Now that I am dead will you recall me with more than I am? Will you talk of our last hug? Will you remember our last talk? Will you think of the glisten in my eye, the tone of my voice, the pressure of my hand? Will you remember all our hello's and goodbyes? Or will your memory of me, like our memory of others, become a smudge of generalities?
Remember the last time we played tennis? Or was it horseback riding we did? Recall when I grimaced at the lemon? Remember when I offered you unwanted advice? Do you remember when I tripped too? And what about the time I broke your dish, your faith, your trust, your belief that I was really listening? Am I to be remembered for all those other little and large foibles, or is it even necessary that you recall the whole of me?
There is a last time for everything. I turned the corner. I stopped. I climbed those stairs and I came down them too. I pushed the chair in for the very last time. I thanked you for the meal. I even said grace. And I brushed my teeth, combed my hair and looked in the mirror at my face. Were you watching? Did I impact you? When I wrote your name, when I spoke of you, looked at you, smiled for you, was it necessary that you be there?

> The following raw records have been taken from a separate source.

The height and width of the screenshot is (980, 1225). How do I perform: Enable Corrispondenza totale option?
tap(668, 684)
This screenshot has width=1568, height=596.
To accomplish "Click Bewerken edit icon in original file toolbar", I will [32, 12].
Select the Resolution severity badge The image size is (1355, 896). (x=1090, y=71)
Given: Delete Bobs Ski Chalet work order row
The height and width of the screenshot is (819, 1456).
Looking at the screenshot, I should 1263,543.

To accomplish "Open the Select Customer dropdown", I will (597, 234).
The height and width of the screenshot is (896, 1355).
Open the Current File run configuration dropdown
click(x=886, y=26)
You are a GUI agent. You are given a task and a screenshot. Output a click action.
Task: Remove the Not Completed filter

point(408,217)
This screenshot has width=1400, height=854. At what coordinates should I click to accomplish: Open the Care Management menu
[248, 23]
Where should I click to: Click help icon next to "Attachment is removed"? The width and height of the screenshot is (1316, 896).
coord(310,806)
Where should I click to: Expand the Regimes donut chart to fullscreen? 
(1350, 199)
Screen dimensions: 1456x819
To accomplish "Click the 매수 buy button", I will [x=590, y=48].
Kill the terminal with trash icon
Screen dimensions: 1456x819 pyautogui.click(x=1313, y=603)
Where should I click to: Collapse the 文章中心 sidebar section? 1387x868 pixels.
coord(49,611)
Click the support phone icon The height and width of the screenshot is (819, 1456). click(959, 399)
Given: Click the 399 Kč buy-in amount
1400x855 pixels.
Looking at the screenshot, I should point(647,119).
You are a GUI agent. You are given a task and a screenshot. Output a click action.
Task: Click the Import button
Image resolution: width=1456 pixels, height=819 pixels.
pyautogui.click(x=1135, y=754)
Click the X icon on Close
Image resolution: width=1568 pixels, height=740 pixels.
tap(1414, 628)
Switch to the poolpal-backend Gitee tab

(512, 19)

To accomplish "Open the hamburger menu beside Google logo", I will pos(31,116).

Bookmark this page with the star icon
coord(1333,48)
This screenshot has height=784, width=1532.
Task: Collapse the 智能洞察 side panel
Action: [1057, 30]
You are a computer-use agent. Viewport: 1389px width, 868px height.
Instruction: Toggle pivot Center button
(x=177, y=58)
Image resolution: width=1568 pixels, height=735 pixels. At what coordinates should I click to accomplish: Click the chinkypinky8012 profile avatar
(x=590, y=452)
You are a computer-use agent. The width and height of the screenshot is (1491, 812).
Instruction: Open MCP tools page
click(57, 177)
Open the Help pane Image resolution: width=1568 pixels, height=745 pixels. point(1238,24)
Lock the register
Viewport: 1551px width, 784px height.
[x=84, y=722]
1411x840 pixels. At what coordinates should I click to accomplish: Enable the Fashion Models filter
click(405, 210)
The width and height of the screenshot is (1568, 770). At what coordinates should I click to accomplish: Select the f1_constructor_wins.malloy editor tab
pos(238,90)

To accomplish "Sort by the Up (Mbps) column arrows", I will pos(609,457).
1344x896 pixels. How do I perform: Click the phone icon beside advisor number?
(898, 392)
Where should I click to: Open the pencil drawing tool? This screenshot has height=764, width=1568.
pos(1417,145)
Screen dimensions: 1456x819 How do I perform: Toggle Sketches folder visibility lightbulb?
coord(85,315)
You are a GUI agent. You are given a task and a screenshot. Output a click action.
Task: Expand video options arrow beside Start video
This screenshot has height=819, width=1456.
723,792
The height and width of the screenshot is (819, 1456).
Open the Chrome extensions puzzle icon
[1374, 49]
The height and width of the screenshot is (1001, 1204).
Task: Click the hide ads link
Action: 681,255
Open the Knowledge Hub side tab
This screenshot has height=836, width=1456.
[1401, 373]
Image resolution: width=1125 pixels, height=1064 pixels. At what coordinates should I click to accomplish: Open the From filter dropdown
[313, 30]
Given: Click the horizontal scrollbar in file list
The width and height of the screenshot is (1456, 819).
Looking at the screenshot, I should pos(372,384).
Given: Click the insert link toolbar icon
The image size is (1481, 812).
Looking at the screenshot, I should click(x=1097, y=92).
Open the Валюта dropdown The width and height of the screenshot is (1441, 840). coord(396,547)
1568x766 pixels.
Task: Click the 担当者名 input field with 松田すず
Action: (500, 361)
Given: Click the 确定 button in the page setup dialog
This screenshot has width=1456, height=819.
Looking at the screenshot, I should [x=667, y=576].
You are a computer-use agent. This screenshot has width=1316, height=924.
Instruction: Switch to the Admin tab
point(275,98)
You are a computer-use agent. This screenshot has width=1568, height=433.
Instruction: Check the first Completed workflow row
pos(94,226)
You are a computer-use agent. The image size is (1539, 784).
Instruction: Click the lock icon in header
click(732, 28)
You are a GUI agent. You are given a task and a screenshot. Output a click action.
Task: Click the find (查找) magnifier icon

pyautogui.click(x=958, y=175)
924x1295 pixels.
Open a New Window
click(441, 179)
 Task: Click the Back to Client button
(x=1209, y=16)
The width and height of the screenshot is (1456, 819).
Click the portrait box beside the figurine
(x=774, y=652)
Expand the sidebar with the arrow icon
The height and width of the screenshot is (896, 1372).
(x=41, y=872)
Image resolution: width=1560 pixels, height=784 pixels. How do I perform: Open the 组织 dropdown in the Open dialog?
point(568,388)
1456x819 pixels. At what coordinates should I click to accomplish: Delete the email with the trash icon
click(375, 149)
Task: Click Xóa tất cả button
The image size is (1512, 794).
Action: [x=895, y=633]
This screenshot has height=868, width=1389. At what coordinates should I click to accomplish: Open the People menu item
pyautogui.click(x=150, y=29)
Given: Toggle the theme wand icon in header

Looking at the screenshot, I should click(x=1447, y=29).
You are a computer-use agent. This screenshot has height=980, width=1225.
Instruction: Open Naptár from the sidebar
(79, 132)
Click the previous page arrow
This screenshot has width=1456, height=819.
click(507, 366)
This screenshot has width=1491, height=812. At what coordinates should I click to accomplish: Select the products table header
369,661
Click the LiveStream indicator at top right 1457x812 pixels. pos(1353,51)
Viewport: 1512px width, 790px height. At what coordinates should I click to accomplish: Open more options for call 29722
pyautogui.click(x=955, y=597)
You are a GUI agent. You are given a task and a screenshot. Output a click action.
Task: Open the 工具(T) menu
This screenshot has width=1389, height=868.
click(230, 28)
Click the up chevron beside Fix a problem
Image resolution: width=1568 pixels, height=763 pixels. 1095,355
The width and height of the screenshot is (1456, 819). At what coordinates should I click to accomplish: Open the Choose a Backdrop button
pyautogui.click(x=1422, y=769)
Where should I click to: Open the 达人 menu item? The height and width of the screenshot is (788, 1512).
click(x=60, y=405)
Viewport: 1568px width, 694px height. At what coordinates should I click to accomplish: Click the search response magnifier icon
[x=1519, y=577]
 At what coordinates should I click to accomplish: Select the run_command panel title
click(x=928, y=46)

Now that I am dead you will somewhat remember me. Naturally. Others will amplify or detract from my memory. There will or may be retained a general sense of my physicality, but that will slip away with time and what I said or stood for will perhaps remain for awhile. And with your death, and with the others who knew me too, I shall disappear altogether into the ether. Are our graveyards not full of such ghosts? Who amongst us recalls things about our great-great and even not so great grand-ancestors?
Now that I am dead my story, inasmuch as we each have individual stories, will become a series of sentences boiled down in the retelling from some paragraphs to some mere phrases, and eventually to a date or two. Here lies Nobody We Know, born '52, died '11; so it goes. He or she must not have been important somebody might dare to submit, for there is no record of her, nobody knows him, and the offspring are no longer able to be traced. Huh? Is it necessary that one leaves a by-product, a legacy? Yet so it goes too.
Still, we leave traces, each of us, in every breath. We take in and let out atoms that are as aged as the universe, and incrementally we affect all with our thoughts, our deeds, our emotions, our beings. A beach is less for a single grain of sand not being there; a sea is less for a single drop not being a part of it; a universe is less for a single molecule not being included. Were you or I such a grain or molecule, would we denounce the existence of another? And now that I am dead I am but transformed into some other energy that remains within the totality. After all, which or what part of Everything is not?
So now that I am dead do not concern yourself with missing me as much as you might miss yourself; your part in this universe is as important as any other's part. Shall that grain of sand feel less than an atom of whale? Shall the indigenous native feel less than the sophisticated usurper? Shall the uneducated feel less than the professor? Shall you feel more or less than I? We each play our part. We each go on. Even if I'm now dead.